▸ **Task**: Your job is to copy the lines from the material that include "formatting".

------

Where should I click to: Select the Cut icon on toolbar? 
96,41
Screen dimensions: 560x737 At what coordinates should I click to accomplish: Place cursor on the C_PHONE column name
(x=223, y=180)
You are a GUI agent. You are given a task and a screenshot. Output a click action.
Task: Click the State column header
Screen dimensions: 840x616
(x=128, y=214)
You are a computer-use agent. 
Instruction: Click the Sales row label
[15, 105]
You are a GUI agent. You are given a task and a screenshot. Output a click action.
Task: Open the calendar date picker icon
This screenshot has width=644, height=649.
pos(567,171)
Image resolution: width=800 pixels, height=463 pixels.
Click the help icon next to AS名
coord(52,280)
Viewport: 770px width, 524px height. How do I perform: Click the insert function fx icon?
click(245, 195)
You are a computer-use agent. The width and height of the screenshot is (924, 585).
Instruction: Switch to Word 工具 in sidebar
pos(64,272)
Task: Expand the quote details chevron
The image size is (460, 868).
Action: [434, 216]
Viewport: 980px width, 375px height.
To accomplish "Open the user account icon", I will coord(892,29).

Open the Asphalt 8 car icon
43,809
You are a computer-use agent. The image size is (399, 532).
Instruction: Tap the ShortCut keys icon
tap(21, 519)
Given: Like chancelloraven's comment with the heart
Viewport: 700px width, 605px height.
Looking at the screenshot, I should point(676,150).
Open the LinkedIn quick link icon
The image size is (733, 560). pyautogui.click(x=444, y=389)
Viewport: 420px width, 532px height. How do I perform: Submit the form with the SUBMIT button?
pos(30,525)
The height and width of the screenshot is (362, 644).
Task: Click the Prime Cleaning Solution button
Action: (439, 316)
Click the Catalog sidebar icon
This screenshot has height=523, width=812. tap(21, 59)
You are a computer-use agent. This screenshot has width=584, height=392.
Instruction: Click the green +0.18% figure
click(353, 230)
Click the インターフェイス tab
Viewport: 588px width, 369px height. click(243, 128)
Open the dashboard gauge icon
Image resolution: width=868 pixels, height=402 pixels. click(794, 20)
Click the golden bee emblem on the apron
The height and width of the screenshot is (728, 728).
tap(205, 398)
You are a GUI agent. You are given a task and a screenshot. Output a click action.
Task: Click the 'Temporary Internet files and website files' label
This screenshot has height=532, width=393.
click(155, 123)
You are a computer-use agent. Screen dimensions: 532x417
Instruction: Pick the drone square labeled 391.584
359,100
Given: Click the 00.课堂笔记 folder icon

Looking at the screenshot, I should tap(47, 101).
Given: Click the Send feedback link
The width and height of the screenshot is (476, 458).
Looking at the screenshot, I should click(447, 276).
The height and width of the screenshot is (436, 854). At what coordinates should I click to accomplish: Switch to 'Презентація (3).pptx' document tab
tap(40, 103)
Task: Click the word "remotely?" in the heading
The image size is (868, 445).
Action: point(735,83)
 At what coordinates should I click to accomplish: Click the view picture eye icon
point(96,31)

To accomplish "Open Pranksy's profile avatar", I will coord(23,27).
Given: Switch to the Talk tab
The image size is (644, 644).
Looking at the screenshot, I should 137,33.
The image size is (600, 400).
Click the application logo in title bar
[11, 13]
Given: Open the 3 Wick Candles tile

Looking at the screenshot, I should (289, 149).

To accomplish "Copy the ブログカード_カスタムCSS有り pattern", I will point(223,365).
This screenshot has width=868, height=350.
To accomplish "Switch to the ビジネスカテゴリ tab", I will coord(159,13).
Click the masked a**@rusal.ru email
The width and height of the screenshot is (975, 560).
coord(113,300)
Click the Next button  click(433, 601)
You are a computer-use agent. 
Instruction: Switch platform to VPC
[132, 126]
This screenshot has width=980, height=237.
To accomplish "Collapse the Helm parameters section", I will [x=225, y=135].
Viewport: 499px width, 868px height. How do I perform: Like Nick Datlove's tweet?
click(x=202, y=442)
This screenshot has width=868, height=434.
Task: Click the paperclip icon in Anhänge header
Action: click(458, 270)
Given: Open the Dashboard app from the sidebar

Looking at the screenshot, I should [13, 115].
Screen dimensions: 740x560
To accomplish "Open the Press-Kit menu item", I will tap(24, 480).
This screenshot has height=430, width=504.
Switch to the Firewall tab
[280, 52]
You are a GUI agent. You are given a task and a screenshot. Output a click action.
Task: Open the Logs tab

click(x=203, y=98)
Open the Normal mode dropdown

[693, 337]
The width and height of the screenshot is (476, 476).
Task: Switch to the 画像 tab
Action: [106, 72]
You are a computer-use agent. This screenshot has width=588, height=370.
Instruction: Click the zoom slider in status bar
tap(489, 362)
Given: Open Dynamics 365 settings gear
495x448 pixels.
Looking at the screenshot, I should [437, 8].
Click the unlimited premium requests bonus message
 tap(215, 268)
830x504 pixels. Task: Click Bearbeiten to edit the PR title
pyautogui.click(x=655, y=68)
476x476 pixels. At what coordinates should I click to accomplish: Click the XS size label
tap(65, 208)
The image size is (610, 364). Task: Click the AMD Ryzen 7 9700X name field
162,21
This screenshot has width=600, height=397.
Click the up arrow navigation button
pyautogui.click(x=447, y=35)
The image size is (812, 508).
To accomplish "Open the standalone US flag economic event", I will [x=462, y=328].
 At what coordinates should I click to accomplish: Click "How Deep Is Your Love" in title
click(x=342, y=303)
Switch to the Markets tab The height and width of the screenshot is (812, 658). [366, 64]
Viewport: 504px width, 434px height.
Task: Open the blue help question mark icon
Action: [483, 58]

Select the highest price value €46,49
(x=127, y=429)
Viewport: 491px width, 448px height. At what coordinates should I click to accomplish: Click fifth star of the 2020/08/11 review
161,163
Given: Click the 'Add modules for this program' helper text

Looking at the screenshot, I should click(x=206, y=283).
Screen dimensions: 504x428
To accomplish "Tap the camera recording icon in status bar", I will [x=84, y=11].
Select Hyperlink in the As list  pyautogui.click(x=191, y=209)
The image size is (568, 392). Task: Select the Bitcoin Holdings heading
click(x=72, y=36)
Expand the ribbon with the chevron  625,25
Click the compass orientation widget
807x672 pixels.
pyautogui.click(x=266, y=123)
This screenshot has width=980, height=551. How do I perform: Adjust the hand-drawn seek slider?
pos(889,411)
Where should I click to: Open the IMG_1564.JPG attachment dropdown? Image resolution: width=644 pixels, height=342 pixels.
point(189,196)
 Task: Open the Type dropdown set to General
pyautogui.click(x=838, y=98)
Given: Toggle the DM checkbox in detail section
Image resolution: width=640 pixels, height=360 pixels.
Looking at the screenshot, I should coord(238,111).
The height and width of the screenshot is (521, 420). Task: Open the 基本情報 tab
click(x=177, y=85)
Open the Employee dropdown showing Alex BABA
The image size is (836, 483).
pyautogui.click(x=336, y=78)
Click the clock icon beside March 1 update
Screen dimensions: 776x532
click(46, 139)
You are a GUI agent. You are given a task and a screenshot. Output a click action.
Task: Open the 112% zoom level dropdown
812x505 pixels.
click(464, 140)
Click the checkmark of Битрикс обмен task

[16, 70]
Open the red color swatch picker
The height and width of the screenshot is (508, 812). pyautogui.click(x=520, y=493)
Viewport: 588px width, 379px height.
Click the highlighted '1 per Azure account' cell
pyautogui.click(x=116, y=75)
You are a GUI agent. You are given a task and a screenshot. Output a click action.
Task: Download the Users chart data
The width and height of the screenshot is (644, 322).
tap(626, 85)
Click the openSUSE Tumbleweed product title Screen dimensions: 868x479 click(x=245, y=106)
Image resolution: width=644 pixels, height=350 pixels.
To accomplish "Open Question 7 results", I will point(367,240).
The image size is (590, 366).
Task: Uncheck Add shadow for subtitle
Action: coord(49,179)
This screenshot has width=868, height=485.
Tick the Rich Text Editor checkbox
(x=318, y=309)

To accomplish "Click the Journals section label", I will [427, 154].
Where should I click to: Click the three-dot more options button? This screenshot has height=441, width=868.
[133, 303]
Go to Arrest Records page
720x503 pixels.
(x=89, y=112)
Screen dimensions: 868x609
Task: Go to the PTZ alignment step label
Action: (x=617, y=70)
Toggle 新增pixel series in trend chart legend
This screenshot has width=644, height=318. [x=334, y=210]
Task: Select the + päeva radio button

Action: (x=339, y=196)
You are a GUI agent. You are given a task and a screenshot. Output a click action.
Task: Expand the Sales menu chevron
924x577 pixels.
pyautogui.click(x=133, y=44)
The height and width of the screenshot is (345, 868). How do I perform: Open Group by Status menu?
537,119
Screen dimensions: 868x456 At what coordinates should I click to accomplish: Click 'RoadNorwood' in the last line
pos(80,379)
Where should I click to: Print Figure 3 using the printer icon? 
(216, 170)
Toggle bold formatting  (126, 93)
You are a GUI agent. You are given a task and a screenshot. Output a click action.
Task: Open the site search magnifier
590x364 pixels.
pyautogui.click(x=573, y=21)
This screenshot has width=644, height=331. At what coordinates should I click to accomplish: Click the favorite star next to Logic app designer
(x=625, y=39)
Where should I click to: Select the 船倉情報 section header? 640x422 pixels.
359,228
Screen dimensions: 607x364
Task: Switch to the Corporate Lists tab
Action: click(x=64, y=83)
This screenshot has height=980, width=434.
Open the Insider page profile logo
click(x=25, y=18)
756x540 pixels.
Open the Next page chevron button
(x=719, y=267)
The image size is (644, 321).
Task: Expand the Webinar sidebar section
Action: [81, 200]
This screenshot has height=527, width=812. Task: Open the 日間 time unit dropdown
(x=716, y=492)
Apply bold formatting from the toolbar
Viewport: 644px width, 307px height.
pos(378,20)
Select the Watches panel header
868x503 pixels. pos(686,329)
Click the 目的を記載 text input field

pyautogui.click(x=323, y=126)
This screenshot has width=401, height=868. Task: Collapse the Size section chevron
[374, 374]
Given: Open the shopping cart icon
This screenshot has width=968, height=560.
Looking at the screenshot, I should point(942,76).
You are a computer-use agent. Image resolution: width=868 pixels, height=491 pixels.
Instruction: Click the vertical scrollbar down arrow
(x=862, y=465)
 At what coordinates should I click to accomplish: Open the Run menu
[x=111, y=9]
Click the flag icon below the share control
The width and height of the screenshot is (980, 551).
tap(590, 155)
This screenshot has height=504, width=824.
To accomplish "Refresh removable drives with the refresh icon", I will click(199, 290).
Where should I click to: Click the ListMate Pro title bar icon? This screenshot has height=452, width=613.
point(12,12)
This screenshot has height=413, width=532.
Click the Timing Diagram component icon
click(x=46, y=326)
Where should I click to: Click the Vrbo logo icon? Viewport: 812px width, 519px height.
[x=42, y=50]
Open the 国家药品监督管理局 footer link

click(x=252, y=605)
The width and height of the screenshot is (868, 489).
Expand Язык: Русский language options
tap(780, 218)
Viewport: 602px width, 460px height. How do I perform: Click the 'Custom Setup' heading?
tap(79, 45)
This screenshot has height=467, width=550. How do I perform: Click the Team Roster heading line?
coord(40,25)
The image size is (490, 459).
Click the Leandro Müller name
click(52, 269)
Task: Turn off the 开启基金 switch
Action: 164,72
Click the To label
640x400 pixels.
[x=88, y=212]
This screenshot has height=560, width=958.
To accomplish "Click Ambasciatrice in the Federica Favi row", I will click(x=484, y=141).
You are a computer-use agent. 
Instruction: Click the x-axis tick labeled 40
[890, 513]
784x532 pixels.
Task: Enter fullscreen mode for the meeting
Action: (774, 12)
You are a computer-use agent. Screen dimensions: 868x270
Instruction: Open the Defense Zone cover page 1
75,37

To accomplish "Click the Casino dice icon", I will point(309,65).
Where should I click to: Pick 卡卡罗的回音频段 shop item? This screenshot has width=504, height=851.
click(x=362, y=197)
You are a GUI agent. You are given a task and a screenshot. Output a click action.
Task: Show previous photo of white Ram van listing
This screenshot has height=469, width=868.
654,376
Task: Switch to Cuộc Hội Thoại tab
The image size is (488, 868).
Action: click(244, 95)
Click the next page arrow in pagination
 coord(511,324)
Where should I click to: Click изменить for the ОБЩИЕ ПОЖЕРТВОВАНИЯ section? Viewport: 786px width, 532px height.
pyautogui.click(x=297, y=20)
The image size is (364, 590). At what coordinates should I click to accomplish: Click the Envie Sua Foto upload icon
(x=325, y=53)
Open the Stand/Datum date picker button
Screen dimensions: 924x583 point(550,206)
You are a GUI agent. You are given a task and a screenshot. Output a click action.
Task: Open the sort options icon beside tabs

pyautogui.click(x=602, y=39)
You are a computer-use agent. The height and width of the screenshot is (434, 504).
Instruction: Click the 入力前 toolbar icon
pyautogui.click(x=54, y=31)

------

▸ **Response to this task**:
Toggle bold formatting  (126, 93)
Apply bold formatting from the toolbar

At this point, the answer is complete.